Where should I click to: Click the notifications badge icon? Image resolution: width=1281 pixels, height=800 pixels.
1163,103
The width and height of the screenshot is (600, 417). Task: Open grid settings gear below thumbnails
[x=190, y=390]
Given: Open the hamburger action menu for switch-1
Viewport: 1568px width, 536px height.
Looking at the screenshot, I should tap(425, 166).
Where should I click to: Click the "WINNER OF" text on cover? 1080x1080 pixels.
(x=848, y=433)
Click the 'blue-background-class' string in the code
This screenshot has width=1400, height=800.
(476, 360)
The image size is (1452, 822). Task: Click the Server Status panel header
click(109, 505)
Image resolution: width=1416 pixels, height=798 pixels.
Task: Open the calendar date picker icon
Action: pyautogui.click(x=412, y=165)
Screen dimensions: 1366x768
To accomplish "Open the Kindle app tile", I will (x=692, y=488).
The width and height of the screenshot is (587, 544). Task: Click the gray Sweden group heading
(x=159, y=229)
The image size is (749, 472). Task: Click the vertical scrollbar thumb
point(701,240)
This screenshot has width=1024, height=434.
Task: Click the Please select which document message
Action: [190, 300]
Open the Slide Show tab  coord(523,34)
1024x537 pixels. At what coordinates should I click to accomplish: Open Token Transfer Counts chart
--
ACTIVITY
Count of lines holding the string "accomplish": please work it out for the entries above and give the number alone.

ANSWER TO THIS EXERCISE
2